= PROVIDED RECORDS =
+++
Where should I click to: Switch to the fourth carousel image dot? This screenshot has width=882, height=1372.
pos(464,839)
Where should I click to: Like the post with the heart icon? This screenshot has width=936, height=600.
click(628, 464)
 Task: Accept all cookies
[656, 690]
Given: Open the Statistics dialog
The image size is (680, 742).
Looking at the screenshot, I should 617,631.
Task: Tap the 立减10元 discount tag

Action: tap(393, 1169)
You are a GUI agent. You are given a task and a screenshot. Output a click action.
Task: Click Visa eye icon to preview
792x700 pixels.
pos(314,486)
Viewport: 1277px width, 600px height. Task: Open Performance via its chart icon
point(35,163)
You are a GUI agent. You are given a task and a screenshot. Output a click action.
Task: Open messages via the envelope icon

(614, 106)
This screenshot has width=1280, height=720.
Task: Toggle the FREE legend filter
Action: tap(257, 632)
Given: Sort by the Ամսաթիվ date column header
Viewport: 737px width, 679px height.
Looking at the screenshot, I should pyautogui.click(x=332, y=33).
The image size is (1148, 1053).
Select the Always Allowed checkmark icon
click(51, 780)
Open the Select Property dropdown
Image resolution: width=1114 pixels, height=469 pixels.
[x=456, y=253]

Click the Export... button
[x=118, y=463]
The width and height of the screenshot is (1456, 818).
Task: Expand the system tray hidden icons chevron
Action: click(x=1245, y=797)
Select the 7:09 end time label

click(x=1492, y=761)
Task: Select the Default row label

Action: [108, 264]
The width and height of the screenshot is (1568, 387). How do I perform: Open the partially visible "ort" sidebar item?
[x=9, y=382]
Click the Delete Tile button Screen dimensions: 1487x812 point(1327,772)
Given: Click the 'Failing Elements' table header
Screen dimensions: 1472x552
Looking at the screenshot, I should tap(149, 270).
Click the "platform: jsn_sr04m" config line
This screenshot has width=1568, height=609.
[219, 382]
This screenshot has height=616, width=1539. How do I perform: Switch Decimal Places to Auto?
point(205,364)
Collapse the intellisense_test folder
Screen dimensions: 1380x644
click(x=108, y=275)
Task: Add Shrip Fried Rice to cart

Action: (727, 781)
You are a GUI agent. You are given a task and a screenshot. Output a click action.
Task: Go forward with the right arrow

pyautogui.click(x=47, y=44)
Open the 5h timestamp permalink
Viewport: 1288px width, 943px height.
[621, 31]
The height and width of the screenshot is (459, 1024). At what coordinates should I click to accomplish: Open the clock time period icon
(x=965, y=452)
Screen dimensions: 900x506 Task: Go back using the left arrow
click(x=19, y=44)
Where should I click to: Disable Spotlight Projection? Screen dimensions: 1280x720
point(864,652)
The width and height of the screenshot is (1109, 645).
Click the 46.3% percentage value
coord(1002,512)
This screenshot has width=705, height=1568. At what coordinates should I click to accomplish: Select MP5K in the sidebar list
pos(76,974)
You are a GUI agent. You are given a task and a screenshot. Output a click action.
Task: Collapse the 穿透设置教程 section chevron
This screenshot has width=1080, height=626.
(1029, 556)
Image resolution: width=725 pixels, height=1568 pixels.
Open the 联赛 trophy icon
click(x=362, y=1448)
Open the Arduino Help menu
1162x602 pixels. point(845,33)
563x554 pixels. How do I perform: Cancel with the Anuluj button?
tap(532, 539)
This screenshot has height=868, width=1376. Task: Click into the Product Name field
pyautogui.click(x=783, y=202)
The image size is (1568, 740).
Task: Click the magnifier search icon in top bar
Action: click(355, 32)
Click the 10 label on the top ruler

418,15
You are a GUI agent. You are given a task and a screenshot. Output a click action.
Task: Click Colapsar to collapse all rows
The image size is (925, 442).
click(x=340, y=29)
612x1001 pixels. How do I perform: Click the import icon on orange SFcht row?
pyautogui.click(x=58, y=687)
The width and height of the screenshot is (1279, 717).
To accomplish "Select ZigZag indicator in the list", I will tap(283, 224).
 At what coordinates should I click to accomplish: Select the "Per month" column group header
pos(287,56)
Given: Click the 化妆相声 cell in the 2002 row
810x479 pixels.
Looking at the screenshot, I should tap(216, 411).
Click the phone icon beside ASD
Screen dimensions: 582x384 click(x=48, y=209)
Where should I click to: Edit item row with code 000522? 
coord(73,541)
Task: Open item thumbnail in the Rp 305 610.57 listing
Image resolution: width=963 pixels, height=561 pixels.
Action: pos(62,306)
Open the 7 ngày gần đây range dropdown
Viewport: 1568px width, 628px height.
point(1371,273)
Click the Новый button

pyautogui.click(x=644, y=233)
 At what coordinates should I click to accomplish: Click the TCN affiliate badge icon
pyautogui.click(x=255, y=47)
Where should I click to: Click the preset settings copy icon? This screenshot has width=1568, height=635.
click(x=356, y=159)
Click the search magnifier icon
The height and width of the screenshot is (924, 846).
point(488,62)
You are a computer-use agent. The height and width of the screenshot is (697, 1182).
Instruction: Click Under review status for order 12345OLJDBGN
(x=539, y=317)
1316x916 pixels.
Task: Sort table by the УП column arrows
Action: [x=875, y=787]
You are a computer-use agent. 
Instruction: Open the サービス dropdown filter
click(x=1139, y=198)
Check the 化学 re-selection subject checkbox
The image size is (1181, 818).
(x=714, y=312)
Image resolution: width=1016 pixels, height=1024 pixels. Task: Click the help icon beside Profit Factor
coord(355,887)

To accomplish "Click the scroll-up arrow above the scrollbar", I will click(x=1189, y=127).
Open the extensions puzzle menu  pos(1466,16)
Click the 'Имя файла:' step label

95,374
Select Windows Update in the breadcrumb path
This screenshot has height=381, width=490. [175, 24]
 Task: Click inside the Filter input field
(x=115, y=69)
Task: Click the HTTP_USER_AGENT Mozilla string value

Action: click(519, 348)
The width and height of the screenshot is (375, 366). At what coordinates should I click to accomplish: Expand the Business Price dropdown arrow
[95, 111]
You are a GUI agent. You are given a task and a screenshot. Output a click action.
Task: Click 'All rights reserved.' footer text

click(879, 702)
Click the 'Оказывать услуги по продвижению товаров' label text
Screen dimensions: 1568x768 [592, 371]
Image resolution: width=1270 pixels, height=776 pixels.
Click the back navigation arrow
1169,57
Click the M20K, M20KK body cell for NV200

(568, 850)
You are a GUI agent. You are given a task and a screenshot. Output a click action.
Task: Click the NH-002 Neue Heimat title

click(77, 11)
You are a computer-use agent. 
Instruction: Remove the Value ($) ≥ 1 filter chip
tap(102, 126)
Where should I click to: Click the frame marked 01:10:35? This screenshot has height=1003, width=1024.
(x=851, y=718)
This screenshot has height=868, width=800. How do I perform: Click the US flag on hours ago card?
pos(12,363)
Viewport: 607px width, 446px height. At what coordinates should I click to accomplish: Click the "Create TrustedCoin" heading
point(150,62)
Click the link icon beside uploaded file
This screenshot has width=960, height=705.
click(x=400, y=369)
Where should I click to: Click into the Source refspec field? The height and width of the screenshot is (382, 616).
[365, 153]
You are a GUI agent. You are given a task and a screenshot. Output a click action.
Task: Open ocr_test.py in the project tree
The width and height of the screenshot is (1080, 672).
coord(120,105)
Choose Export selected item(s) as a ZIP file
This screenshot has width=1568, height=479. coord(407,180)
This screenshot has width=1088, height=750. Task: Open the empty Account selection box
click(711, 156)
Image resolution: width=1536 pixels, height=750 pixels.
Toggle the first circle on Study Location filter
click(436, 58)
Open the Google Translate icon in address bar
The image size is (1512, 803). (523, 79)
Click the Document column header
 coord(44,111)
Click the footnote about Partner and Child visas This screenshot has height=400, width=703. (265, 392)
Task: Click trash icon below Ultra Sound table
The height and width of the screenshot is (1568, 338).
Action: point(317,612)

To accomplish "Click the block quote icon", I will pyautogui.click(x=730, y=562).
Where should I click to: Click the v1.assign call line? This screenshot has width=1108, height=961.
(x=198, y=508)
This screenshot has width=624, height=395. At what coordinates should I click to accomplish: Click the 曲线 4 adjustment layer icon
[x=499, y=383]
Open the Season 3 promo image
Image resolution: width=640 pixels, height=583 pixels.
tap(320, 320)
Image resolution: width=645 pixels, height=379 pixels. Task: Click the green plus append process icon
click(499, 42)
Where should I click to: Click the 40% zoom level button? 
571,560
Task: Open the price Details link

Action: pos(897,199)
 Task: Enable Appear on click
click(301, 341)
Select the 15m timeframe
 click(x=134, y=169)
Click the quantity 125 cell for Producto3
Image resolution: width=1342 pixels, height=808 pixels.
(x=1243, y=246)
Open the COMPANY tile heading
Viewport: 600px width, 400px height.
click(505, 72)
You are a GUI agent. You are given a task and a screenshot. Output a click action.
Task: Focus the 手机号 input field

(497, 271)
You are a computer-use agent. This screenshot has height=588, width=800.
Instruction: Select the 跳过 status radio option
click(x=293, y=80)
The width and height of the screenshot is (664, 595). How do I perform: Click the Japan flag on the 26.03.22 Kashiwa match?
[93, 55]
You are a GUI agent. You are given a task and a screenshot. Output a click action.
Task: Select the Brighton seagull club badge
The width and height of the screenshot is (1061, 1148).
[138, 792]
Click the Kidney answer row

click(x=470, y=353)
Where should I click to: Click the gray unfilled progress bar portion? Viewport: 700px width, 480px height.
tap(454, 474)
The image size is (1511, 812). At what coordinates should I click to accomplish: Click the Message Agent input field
+++
= EXERCISE REQUIREMENTS =
Which lines of the records contain "computer"? Show each of them.

= OUTPUT BELOW =
You are a computer-use agent. The height and width of the screenshot is (697, 1182).
You are a computer-use agent. 
You are a computer-use agent. 
You are a computer-use agent. This screenshot has height=588, width=800.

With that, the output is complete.